Provided data
'''

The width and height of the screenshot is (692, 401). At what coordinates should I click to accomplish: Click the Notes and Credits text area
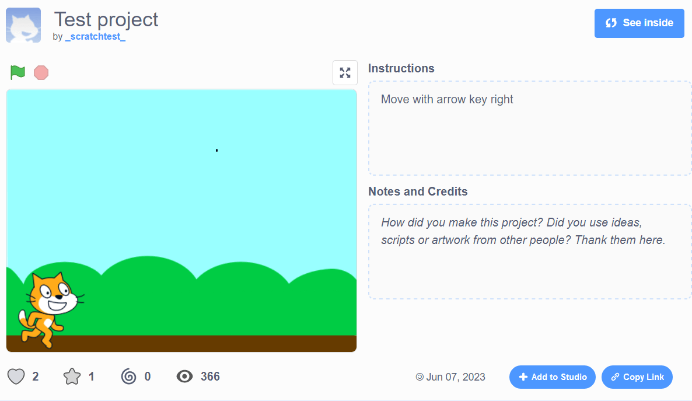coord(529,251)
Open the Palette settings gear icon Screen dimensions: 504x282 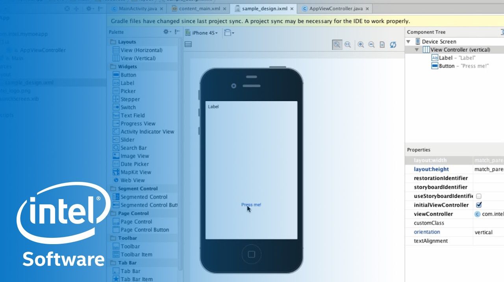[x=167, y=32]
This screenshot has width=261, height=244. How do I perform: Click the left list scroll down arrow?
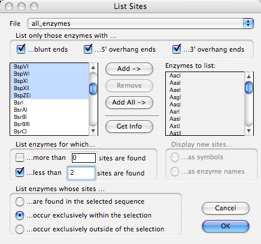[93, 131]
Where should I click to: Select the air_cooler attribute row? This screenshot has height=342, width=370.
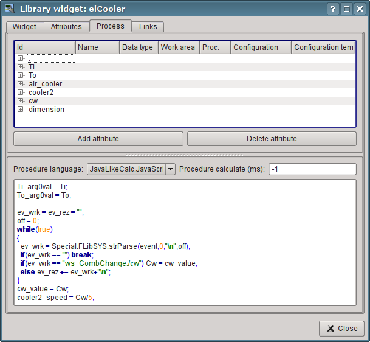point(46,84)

'''

Work to be completed
Repeat word for word the lines beginning at the one with "Where should I" and ending at the final line of the records above, both included, and no others. Leave the pictures out.

Your response
Where should I click to: Select the air_cooler attribute row? This screenshot has height=342, width=370.
point(46,84)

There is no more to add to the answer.